▶ **Text to read**
* * * * * * *

Defendant contends that Plaintiff signed a valid arbitration agreement that requires those claims to be resolved through arbitration. Specifically, Defendant’s counsel declares that on January 19, 2011, Defendant provided Plaintiff with a copy of the “Arbitration and Dispute Resolution Policy” (“the Arbitration Policy”) and an Employee Handbook. The Policy remained in effect without changes during Plaintiffs employment. The Arbitration Policy covered “claims and disputes arising out of alleged unlawful employment discrimination, termination by breach of alleged contract or policy, violations of federal or state discrimination statutes, governmental law, regulation, ordinance, or public policy, or employment tort, not covered by worker’s compensation.” The Arbitration Policy also discussed the arbitration procedure, including how the parties will select a neutral arbitrator, the choice of law, discovery procedures, and the burden of proof.

On the same day Plaintiff received the Arbitration Policy, she signed an “Acknowledgment of Receipt of Employee Handbook.” The Acknowledgment provides in relevant part:

I further understand that Russell Sigler, Inc. provides a Dispute Resolution Policy for prompt responses to complaints or concerns. I have received a copy of the Dispute Resolution Policy and understand that arbitration is the sole and exclusive method to resolve all disputes. These disputes include alleged unlawful employment discrimination, termination by breach of contract or otherwise, or employment tort, including claims of violations of federal or state discrimination statutes or public policy. This procedure is in lieu of lawsuits in court with or without a trial by jury.

* * * * * * *

▶ **Directions**
1. In the arbitration excerpt above, what aspects of the arbitration procedure does the Arbitration Policy discuss?
2. According to the arbitration excerpt above, on what date did Defendant give Plaintiff a copy of the Arbitration Policy?

▶ **Available data**
* * * * * * *

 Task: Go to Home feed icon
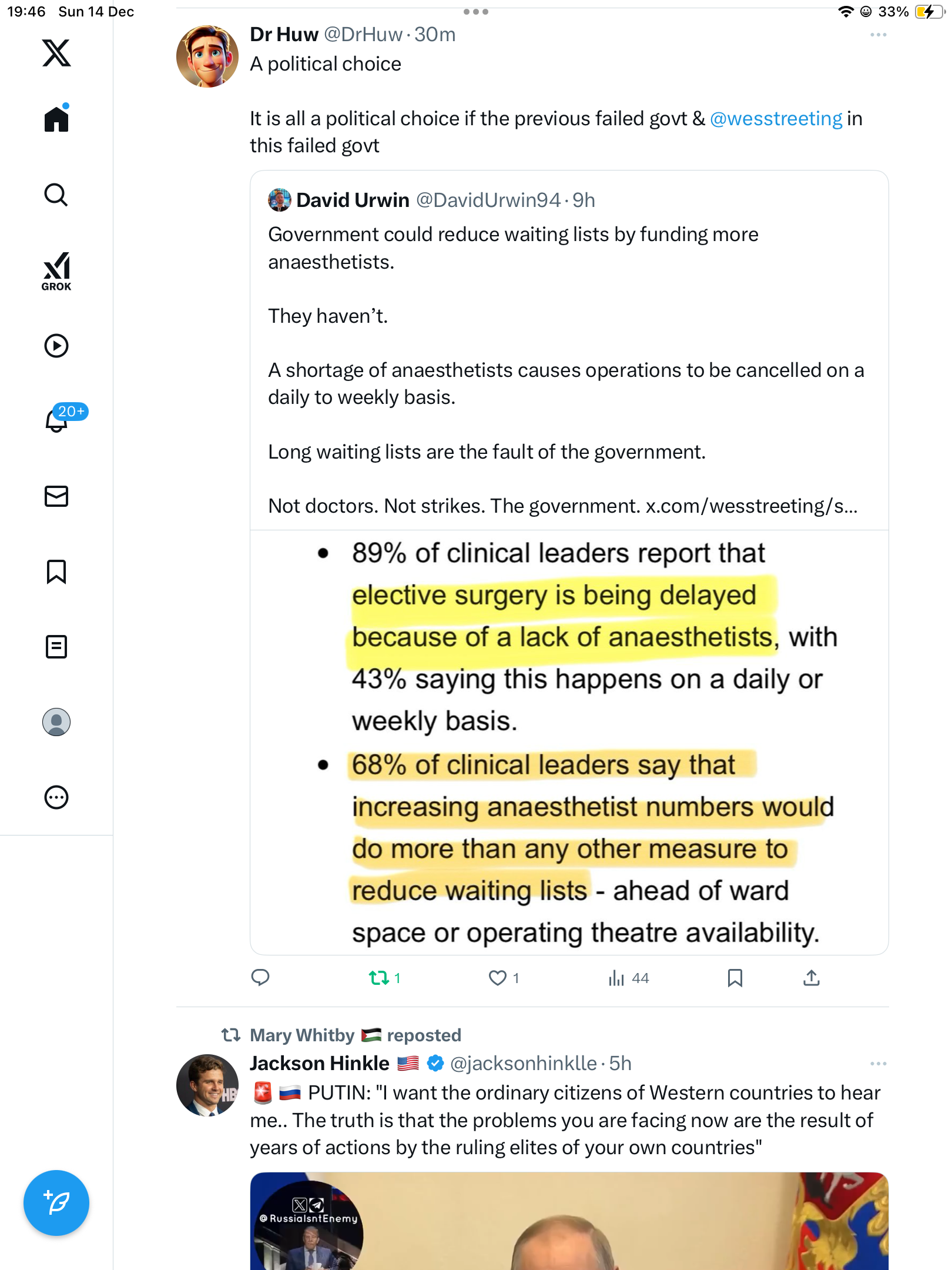tap(56, 119)
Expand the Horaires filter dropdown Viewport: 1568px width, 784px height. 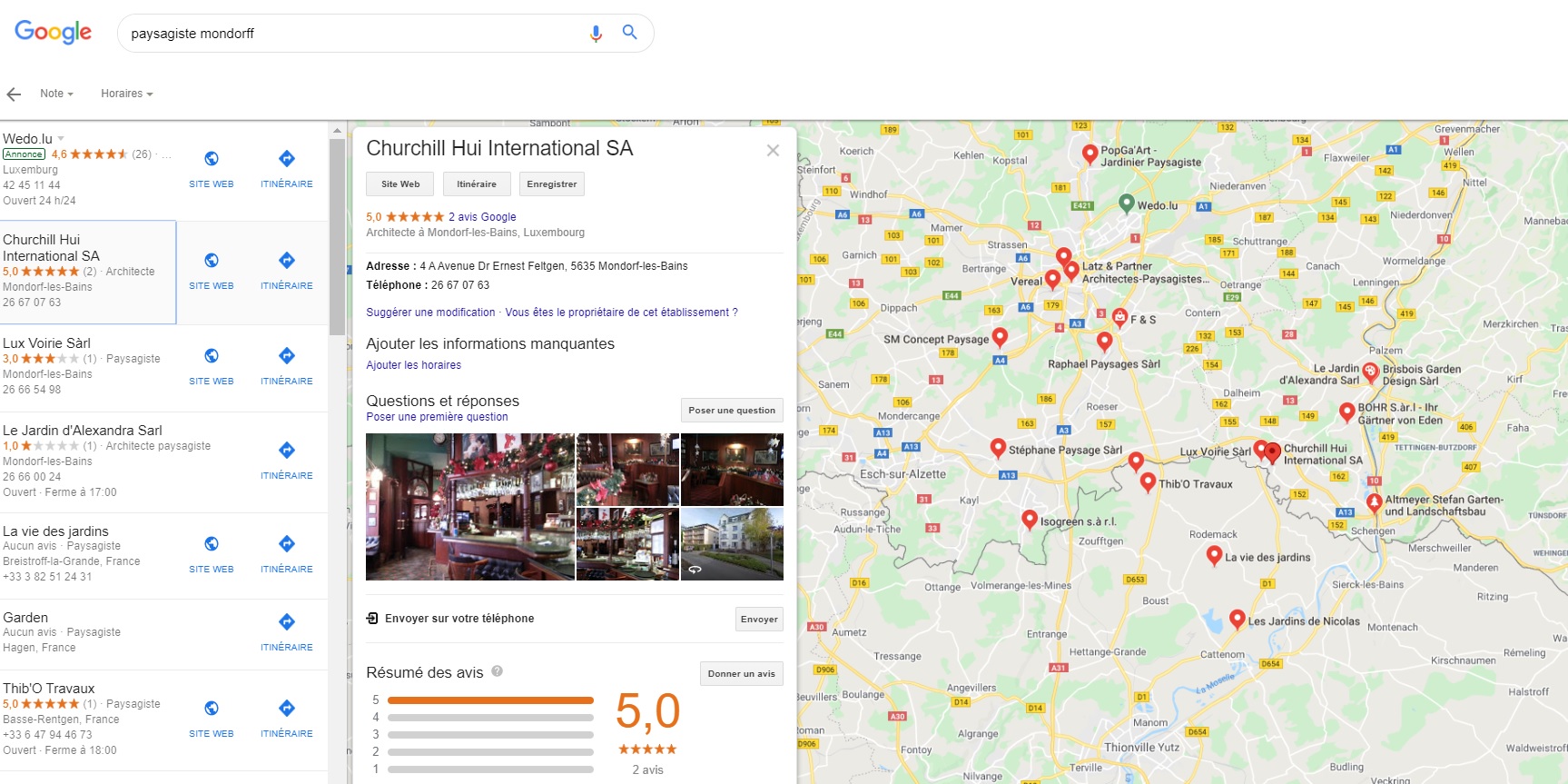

* * * * * * *

▶ **Task answers**
1.
- How the parties will select a neutral arbitrator
- The choice of law
- Discovery procedures
- The burden of proof

2. January 19, 2011.